Laparoscopy in small bowel obstruction
Study | Number of patients | Successful laparoscopy (%) | Conversion (%) | Operating time (laparoscopy) | Operating time (open) | Morbidity (%) | Mortality (%) |
---|---|---|---|---|---|---|---|
Jhonson et al. [74] | 63 | 60 | 40 | 96 | – | 0 | |
O’Connor et al. [65] | 2005 | 64 | 29 | – | – | 14.8 | 1.5 |
Simmons et al. [71] | 26 | 36 | 64 | 32 | – | – | 0 |
Tierris et al. [68] | 32 | 81 | 19 | 78 | – | 1 | 0 |
Qureshi et al. [66] | 23 | 78 | 22 | 89 | – | – | – |
Grafen et al. [72] | 93 | 71 | 26 | 74 | 113 | 0 | 3 |
Ghosheh et al. [73] | 1,061 | 66.5 | 33.5 | – | – | 15.5 | 1.5 |
Khaikin et al.[61] | 31 | 68 | 32 | 78 | 70 | 16 | 0 |
Lujan et al. [69] | 61 | 67 | 33 | 59 | – | 6.6 | 0 |
The entry to the abdomen should be made via open technique away from the previous incision [63, 64]. Other means of entry like optical trocar and Veress needle have also been reported [64].

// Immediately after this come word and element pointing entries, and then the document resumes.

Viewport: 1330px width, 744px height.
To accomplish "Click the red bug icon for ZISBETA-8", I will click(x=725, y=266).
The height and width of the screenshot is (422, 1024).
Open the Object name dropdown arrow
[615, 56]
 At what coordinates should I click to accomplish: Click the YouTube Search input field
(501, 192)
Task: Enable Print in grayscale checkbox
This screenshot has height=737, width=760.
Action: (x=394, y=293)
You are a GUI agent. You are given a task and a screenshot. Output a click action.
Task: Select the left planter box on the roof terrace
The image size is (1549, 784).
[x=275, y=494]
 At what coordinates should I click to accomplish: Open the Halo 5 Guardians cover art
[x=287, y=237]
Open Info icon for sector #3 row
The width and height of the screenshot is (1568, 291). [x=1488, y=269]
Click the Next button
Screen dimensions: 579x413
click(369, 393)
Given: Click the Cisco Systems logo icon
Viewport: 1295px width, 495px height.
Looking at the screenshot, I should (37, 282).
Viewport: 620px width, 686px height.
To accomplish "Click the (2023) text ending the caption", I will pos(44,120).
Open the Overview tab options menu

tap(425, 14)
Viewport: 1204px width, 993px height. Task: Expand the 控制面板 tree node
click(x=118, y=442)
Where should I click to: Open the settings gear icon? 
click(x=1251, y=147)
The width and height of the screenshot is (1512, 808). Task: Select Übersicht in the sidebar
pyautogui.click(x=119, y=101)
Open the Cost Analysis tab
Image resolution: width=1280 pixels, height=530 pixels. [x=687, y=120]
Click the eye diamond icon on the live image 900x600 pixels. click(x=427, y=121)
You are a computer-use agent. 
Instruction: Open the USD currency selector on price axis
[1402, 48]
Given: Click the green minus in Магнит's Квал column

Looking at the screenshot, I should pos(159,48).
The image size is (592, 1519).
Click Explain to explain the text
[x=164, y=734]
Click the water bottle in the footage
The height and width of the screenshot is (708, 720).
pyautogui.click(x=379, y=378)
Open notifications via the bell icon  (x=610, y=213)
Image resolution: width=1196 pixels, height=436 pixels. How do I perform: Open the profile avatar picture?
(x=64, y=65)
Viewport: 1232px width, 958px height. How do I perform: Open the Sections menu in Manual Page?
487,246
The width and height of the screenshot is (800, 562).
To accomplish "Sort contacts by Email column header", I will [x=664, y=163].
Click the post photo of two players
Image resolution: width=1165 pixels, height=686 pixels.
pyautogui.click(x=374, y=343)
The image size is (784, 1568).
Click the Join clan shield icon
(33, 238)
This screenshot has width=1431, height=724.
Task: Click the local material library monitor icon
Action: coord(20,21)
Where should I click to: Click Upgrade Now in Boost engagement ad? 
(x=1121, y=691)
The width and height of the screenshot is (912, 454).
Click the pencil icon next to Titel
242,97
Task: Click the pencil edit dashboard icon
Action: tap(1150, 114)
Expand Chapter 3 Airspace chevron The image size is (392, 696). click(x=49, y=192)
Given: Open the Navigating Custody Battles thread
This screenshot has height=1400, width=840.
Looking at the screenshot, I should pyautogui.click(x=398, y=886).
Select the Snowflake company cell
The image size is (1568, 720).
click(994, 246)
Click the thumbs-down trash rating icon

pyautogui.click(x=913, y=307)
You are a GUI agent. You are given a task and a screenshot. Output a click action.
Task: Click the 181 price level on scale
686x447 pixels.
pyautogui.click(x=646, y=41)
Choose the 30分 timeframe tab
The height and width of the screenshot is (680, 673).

In conclusion, laparoscopic management of small bowel obstruction is a feasible alternative to open surgery with better short-term outcome. It should be attempted by experienced surgeon, and low threshold to conversion should always be maintained. The authors strongly recommend the use of open method to gain entry into the abdomen.
Conclusion
Laparoscopy is feasible and safe in selected luminal gastrointestinal emergencies. It has already been widely accepted in acute appendicitis and perforated peptic ulcer disease. Conditions like colorectal emergencies and small bowel obstruction need further studies and well-accepted defining factors for successful laparoscopic management.
What is of utmost importance is the surgeon’s experience, local expertise and proper case selection leading to a successful operative outcome. A conversion should not be considered as a failure but a sound peri-operative judgment.